* [What is needed]: Convert the entries, from the start through the line containing "click(x=1033, y=957)", into a JSON list of strings with one string per line, leaving out blank lines.

* [Supplied records]:
◆ ◆ ◆ ◆

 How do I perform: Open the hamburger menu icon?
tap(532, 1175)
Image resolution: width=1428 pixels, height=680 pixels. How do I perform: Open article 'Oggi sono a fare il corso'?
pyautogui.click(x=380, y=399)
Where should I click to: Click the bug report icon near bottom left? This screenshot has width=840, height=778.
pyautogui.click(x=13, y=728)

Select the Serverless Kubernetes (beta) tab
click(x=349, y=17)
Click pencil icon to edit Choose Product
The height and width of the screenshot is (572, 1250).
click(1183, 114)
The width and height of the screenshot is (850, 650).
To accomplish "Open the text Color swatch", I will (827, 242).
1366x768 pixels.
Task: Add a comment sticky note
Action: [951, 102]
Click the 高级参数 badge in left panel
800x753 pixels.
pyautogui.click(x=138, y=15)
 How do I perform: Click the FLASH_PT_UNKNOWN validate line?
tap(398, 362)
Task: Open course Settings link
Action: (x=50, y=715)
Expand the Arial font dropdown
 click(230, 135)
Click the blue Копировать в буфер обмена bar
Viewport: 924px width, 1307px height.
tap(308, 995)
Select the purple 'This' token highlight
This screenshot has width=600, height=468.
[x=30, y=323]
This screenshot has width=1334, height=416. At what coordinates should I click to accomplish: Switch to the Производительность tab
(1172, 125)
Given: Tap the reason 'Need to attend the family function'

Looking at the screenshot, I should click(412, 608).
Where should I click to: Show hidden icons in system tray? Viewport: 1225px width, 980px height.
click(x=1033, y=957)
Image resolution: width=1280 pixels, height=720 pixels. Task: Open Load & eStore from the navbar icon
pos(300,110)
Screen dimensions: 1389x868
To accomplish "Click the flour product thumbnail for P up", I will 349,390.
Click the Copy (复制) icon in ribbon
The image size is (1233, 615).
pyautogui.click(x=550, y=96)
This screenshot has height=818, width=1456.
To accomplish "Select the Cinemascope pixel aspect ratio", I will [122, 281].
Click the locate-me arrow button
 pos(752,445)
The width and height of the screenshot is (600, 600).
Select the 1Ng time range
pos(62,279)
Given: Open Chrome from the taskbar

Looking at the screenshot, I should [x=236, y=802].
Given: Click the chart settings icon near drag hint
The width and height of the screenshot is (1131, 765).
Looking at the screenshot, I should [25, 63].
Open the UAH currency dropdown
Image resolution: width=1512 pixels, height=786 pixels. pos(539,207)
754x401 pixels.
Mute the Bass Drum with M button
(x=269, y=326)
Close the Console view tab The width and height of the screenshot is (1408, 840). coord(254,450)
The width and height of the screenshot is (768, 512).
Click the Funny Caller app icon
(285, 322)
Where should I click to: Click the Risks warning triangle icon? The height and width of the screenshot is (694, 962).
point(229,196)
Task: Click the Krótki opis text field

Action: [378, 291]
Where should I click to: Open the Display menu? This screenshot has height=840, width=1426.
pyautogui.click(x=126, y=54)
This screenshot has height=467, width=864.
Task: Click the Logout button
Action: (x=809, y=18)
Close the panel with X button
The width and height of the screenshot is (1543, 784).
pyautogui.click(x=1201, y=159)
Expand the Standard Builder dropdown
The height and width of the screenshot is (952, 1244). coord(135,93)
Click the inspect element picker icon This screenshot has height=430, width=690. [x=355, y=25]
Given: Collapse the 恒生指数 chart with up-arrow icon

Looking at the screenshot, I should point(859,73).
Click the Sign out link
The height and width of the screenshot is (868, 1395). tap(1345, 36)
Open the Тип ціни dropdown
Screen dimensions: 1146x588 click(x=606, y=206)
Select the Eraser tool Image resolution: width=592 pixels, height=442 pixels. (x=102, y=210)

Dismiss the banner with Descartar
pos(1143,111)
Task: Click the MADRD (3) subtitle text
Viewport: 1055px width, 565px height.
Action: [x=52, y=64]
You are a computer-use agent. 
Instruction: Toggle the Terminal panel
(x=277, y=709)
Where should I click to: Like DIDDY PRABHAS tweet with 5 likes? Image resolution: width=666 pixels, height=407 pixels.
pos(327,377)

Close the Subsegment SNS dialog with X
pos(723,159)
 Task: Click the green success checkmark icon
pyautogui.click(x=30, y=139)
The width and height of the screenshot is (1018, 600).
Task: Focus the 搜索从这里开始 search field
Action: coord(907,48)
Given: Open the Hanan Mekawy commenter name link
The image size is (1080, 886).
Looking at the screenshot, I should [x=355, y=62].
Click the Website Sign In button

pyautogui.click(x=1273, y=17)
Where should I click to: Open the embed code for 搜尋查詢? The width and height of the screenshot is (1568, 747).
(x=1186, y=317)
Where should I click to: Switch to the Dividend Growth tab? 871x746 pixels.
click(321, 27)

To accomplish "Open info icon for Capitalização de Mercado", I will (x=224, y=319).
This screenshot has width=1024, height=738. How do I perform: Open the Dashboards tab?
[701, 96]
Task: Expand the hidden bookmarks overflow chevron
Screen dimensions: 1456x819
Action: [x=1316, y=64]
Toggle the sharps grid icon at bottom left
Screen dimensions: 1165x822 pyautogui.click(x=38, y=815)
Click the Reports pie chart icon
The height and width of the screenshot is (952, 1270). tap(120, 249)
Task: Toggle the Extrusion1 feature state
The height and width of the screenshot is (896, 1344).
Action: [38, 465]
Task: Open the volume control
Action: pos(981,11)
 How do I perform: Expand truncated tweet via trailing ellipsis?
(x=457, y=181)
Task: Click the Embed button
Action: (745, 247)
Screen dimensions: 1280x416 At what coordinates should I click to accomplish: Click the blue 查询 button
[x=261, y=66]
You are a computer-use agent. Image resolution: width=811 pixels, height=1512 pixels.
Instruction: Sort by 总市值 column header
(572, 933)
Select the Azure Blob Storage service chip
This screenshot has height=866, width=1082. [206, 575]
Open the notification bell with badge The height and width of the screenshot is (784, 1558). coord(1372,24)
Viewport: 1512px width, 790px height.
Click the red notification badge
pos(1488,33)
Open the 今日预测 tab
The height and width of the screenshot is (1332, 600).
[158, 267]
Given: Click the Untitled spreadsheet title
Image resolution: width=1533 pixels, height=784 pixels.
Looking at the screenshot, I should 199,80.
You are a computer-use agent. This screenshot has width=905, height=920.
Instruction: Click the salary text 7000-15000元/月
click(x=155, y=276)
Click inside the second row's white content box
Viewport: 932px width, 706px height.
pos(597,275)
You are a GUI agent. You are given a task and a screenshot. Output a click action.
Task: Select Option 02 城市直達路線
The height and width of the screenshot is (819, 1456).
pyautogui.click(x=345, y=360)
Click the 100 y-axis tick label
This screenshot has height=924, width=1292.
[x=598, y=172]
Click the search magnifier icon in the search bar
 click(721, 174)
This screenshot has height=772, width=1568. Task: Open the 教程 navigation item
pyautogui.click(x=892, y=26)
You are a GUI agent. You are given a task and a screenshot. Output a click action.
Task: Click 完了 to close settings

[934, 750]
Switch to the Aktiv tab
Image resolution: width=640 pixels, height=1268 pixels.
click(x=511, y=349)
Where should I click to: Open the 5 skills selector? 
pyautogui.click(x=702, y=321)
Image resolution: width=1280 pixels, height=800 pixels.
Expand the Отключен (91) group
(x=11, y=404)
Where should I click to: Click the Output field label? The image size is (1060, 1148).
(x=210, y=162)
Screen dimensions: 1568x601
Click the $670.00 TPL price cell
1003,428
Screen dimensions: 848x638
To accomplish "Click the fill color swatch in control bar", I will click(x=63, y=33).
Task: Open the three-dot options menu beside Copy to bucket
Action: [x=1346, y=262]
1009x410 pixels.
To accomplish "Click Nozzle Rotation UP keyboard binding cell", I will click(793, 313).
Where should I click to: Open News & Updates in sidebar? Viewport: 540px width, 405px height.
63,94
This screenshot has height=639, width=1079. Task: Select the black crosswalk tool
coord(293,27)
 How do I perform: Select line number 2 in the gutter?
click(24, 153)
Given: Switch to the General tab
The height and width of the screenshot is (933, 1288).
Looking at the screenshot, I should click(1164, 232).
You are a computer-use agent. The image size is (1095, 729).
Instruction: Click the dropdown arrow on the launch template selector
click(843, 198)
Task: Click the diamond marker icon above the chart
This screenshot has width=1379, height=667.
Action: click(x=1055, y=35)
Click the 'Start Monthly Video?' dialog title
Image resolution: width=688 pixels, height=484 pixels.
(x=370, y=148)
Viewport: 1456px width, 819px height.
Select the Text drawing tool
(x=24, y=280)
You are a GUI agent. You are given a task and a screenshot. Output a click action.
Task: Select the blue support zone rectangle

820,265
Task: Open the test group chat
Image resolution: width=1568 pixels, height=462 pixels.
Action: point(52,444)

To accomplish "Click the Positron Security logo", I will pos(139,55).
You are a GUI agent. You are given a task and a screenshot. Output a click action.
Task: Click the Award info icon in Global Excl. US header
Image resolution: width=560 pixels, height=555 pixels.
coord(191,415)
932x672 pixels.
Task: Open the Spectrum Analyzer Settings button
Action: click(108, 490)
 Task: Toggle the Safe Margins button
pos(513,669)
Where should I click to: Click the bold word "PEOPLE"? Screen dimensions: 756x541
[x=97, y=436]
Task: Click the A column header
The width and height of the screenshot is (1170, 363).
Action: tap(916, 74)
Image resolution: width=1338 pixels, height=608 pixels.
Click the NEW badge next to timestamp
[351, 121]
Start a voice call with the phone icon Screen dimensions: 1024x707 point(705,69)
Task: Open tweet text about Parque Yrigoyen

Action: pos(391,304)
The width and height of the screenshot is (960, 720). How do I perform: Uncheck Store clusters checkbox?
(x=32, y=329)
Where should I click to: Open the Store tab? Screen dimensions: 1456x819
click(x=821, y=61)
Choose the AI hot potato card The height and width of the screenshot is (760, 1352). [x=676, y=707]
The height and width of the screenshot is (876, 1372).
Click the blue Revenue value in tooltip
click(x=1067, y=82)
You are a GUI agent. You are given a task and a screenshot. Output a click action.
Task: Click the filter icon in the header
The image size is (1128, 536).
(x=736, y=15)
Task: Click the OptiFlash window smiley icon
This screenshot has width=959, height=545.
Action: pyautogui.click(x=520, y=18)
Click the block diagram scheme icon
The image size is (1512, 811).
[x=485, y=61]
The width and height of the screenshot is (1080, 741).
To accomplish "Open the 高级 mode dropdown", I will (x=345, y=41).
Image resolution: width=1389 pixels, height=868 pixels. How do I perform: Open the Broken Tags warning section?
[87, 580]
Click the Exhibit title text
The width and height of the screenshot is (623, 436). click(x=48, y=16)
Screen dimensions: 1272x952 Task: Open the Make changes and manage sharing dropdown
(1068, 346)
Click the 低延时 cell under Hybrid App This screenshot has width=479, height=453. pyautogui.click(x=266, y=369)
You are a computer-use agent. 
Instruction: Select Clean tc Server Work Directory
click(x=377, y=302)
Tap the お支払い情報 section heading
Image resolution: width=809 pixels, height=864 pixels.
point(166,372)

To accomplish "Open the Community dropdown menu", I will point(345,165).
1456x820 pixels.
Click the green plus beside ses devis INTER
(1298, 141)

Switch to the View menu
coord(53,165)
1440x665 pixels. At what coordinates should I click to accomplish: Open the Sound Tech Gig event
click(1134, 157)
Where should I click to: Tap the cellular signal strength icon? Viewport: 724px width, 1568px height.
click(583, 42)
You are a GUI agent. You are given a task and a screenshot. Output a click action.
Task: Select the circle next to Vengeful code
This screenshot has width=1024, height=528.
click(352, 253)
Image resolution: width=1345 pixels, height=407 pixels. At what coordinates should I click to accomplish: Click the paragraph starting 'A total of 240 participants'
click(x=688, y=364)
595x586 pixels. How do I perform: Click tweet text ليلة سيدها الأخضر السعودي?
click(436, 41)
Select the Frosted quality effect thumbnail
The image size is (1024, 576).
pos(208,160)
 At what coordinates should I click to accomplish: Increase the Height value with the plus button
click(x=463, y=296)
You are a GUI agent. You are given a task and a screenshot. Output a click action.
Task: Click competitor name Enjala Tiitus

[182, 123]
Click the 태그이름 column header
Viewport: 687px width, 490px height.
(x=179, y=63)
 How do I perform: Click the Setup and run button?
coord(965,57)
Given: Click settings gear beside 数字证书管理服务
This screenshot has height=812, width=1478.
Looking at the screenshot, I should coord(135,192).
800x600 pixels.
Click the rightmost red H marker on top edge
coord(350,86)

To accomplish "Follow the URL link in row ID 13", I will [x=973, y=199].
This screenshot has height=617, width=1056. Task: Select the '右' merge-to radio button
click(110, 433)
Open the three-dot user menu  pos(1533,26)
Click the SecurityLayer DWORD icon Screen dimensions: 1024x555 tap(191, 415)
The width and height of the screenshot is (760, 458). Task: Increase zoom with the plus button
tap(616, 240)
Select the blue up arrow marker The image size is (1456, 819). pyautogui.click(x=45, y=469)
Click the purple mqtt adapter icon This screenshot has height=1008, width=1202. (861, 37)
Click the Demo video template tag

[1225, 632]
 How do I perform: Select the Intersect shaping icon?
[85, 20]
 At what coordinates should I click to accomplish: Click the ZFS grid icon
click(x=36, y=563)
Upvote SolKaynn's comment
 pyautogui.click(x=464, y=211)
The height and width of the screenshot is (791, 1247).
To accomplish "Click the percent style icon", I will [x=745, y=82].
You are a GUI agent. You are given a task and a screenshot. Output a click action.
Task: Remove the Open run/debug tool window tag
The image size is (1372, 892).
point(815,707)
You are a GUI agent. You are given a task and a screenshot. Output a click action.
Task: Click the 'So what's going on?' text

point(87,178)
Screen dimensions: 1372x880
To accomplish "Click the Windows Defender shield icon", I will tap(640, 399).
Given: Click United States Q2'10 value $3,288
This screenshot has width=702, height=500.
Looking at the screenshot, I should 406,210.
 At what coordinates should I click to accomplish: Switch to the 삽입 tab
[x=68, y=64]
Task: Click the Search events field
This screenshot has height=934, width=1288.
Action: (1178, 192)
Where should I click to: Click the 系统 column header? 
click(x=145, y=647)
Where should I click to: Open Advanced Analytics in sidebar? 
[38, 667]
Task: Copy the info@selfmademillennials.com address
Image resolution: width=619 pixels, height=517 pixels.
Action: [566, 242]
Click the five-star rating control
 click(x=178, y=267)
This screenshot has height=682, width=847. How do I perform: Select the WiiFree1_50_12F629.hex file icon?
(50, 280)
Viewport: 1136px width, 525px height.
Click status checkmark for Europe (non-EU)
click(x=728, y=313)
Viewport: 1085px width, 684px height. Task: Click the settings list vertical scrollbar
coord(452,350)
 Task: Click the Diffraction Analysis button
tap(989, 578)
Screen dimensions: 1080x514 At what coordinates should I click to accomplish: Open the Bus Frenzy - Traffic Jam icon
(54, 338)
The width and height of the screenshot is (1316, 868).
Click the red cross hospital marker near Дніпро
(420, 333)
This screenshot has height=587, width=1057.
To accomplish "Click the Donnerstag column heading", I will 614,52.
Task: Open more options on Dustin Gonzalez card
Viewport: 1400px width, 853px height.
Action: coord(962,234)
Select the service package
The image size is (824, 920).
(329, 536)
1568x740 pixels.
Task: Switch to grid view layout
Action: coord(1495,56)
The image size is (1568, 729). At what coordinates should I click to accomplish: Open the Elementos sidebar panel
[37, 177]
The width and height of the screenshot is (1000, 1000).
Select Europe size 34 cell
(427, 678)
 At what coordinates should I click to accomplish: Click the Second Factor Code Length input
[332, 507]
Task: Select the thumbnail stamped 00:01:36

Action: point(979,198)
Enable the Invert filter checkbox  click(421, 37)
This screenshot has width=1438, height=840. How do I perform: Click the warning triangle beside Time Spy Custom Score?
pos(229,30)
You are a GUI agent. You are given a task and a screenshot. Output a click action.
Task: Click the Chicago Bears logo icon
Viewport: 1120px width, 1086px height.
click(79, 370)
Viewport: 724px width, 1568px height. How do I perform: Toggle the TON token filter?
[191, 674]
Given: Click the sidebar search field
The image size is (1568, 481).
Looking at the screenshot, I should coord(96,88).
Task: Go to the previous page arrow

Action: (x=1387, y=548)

◆ ◆ ◆ ◆

* [Response to the exercise]:
[
  " How do I perform: Open the hamburger menu icon?",
  "tap(532, 1175)",
  "Image resolution: width=1428 pixels, height=680 pixels. How do I perform: Open article 'Oggi sono a fare il corso'?",
  "pyautogui.click(x=380, y=399)",
  "Where should I click to: Click the bug report icon near bottom left? This screenshot has width=840, height=778.",
  "pyautogui.click(x=13, y=728)",
  "Select the Serverless Kubernetes (beta) tab",
  "click(x=349, y=17)",
  "Click pencil icon to edit Choose Product",
  "The height and width of the screenshot is (572, 1250).",
  "click(1183, 114)",
  "The width and height of the screenshot is (850, 650).",
  "To accomplish \"Open the text Color swatch\", I will (827, 242).",
  "1366x768 pixels.",
  "Task: Add a comment sticky note",
  "Action: [951, 102]",
  "Click the 高级参数 badge in left panel",
  "800x753 pixels.",
  "pyautogui.click(x=138, y=15)",
  " How do I perform: Click the FLASH_PT_UNKNOWN validate line?",
  "tap(398, 362)",
  "Task: Open course Settings link",
  "Action: (x=50, y=715)",
  "Expand the Arial font dropdown",
  " click(230, 135)",
  "Click the blue Копировать в буфер обмена bar",
  "Viewport: 924px width, 1307px height.",
  "tap(308, 995)",
  "Select the purple 'This' token highlight",
  "This screenshot has width=600, height=468.",
  "[x=30, y=323]",
  "This screenshot has width=1334, height=416. At what coordinates should I click to accomplish: Switch to the Производительность tab",
  "(1172, 125)",
  "Given: Tap the reason 'Need to attend the family function'",
  "Looking at the screenshot, I should click(412, 608).",
  "Where should I click to: Show hidden icons in system tray? Viewport: 1225px width, 980px height.",
  "click(x=1033, y=957)"
]